Once this config is written, it can be run as usual using:

$ hlsmallrna config.yml

Tip

Remember if you install via apptainer or docker you will need to prepend the command from the install page. For apptainer this command becomes:

$ apptainer run -B $HOME:$HOME hlsmallrna.sif hlsmallrna config.yml

Optional Parameters

species

If unitas allows, you can set a species to have unitas download existing data on it's small RNAs from the internet to help with classification. For example:

unitas:
  species: caenorabditis_elegans

Utility Programs

Two utility programs to help with creating input for unitas are contained in the small RNA pipeline.

label_for_unitas

This is a simple program that adds a class label that unitas can read to a FASTA file of sequences. It is recommened to not use this directly most of the time and instead use the key-value labelling syntax shown above. However, if you need a unitas labelled file, you can run the following:

$ label_for_unitas [class] [FASTA_file]

e.g. to label transposons.fasta with TE and write the result to transposons_labelled.fasta, you could run:

$ label_for_unitas TE transposons.fasta -o transposons_labelled.fasta

Tip

Remember if you install via apptainer or docker you will need to prepend the command from the install page. For apptainer this command becomes:

$ apptainer run -B $HOME:$HOME hlsmallrna.sif label_for_unitas TE transposons.fasta -o transposons_labelled.fasta

extract_nc

If you want to test what small RNA come form noncoding reigons - outside of genes - specifically you can use this tool to extract those from the genome.

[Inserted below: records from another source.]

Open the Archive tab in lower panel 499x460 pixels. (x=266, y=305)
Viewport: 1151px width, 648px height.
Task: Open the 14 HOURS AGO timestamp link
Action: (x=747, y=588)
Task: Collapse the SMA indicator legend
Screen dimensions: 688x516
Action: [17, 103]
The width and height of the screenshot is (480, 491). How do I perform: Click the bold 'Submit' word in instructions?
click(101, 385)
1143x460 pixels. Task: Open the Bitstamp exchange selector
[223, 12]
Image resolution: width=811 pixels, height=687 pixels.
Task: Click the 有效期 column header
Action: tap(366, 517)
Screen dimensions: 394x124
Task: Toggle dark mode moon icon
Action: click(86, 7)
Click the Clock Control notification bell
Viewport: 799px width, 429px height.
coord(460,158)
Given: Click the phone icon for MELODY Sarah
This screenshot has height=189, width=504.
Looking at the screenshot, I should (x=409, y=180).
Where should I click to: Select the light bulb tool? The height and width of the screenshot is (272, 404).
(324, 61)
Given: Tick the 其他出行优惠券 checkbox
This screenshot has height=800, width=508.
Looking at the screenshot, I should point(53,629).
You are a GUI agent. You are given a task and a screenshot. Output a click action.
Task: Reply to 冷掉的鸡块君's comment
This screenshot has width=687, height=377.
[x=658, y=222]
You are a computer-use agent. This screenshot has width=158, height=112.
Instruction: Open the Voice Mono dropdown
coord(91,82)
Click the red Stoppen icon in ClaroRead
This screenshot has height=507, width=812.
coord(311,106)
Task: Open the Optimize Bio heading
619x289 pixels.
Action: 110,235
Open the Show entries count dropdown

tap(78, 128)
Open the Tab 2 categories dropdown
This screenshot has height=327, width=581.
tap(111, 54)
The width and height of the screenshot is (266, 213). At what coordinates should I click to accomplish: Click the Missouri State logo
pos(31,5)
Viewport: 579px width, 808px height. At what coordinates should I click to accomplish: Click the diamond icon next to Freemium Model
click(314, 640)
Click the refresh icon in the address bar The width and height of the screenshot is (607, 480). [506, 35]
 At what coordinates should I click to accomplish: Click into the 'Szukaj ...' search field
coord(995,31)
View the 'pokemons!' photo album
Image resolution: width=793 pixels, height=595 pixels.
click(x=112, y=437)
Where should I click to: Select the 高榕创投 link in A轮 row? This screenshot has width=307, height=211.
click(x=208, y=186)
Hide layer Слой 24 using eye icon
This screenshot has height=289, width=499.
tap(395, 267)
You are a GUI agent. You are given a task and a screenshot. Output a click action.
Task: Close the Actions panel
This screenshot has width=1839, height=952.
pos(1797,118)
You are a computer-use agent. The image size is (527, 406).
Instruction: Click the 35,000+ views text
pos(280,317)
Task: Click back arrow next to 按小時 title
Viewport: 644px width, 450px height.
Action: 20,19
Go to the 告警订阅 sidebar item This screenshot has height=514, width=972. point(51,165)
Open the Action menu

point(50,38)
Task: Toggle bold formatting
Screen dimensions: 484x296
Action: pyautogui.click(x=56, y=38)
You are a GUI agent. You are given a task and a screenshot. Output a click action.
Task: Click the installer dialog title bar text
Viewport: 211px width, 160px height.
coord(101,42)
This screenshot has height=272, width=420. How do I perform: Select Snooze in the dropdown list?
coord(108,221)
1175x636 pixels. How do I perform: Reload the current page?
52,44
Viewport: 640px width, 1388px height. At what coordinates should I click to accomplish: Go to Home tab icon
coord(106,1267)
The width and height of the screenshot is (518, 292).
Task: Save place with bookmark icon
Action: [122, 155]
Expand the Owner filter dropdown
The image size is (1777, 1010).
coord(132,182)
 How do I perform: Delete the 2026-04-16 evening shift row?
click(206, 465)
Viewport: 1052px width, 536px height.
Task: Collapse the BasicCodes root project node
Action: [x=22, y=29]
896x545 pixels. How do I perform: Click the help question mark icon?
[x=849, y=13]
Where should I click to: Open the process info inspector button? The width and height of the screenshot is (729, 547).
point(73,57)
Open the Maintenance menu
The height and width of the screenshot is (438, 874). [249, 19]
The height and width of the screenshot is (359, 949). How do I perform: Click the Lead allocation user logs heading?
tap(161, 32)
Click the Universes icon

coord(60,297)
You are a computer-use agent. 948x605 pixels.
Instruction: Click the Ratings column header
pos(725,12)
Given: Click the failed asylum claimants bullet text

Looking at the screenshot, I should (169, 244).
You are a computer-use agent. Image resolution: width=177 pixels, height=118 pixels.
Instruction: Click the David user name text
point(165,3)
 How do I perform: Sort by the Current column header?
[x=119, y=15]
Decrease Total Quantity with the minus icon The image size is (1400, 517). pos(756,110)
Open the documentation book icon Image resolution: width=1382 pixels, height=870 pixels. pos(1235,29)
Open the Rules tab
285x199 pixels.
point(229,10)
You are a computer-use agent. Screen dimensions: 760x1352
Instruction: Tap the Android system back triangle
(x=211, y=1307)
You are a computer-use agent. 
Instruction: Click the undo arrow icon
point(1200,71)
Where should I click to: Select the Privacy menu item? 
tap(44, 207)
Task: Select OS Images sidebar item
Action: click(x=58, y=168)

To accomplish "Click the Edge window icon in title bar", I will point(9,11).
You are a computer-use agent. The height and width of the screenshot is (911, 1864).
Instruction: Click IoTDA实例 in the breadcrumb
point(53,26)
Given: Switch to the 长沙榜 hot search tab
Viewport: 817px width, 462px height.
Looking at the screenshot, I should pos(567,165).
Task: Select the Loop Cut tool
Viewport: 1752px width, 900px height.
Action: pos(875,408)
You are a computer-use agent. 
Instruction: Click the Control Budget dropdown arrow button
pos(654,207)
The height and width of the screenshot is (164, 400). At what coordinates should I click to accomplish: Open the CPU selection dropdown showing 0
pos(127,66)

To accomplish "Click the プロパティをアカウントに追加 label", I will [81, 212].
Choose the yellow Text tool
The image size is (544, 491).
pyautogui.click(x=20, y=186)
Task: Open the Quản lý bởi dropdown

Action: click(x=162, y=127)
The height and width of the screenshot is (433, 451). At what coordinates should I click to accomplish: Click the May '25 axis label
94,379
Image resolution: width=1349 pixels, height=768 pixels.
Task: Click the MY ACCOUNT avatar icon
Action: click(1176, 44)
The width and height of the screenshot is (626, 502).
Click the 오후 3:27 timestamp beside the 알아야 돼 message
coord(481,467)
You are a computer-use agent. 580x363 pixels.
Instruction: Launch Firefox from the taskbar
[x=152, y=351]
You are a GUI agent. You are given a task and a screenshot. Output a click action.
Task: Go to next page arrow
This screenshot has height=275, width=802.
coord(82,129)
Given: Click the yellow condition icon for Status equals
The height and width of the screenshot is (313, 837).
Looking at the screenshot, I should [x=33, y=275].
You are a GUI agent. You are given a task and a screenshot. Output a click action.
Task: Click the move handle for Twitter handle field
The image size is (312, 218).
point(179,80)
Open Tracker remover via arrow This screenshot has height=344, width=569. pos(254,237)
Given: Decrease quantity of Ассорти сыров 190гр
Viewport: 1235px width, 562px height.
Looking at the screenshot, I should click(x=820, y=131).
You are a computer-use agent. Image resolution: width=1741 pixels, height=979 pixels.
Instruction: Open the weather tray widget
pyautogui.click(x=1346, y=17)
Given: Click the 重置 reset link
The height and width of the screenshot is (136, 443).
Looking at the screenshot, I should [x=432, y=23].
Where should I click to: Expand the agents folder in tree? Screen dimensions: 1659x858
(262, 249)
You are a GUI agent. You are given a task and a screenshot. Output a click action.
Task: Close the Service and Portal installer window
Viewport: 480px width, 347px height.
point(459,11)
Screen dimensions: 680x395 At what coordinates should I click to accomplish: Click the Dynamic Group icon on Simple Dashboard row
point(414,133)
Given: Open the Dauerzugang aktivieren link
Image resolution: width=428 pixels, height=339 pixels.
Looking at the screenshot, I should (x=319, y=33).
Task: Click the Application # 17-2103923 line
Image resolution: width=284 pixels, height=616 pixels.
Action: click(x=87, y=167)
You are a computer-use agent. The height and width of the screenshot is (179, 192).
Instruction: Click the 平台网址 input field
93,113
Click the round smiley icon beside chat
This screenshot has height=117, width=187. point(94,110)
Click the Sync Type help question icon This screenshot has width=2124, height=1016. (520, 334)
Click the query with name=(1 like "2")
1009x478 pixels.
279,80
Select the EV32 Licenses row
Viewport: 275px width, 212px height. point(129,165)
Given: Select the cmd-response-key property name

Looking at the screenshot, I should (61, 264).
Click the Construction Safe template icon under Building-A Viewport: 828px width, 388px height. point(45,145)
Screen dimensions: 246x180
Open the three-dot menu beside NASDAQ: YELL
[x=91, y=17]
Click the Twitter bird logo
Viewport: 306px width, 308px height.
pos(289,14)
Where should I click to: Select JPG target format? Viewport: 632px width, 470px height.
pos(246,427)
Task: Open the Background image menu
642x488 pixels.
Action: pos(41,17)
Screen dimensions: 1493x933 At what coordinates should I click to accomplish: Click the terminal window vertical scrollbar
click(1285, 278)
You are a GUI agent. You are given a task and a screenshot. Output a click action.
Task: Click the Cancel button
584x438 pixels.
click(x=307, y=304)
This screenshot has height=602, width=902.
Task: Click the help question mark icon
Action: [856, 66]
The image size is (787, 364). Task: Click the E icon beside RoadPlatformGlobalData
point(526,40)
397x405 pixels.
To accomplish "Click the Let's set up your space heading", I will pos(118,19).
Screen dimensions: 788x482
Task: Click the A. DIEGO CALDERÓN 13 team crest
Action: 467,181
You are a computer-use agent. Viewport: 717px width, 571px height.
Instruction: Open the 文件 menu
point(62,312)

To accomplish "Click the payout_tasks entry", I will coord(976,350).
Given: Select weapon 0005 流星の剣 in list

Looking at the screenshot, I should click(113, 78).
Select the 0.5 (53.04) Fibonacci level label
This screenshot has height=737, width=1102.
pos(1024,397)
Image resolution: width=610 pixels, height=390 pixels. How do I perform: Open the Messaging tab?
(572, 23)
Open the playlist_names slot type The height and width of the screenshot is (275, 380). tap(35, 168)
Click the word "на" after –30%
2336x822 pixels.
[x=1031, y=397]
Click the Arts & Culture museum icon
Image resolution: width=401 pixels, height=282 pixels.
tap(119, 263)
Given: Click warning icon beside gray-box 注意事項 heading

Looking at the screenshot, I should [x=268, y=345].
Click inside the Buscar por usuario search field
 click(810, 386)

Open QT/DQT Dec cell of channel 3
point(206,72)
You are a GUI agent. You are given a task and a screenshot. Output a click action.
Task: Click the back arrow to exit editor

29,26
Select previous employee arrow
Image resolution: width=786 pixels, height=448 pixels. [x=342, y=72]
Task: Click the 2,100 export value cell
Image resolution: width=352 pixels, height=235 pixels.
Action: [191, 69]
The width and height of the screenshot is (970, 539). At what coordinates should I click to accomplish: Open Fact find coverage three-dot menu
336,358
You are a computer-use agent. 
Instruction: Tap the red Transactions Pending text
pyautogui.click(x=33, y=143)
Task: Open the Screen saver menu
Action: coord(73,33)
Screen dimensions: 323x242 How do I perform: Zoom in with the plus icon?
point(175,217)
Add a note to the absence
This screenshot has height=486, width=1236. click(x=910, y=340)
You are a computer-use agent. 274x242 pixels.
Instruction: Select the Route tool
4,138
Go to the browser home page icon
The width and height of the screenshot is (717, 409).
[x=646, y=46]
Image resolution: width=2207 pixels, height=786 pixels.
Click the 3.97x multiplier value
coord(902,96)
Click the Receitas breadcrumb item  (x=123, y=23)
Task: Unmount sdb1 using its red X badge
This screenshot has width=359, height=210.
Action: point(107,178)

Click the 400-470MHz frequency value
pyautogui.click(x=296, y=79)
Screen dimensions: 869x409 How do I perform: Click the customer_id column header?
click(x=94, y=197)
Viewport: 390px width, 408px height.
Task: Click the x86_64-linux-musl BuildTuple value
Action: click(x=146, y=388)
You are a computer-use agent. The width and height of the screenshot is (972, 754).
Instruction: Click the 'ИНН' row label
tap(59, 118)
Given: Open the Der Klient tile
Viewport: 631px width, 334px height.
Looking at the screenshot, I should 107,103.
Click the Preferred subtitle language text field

It also adds the unitas label noncoding to the ID of the sequences for you.

Warning

Most of the time you do not want to do this on the first run - as Unitas will likely double classify anything that aligns to something like a transposon. It is advised to take anything unitas has not classified on the first run and only run that on the noncoding if you want the information.

It can be run as follows:

$ extract_nc [genome_FASTA] [annotation_GFF] -o [output_FASTA]

Tip

Remember if you install via apptainer or docker you will need to prepend the command from the install page. For apptainer this command becomes:

$ apptainer run -B $HOME:$HOME hlsmallrna.sif extract_nc [genome_FASTA] [annotation_GFF] -o [output_FASTA]

Output Files

unitas

Directory containing the raw output of unitas for each length file run. Can be inspected to extract details for particular small RNAs.

unitas_summary.csv

Human-readable unitas classification summary by length. Conatins the classifications for each RNA length on a row, allowing for inspection of all the details at once.

unitasGraph.png

Graph of unitas classification by length - uses only top level unitas classes.

unitas_graph_data.csv

Data for unitasGraph.png, in case it needs to be replotted, misses the more granular classes from unitas_summary.csv.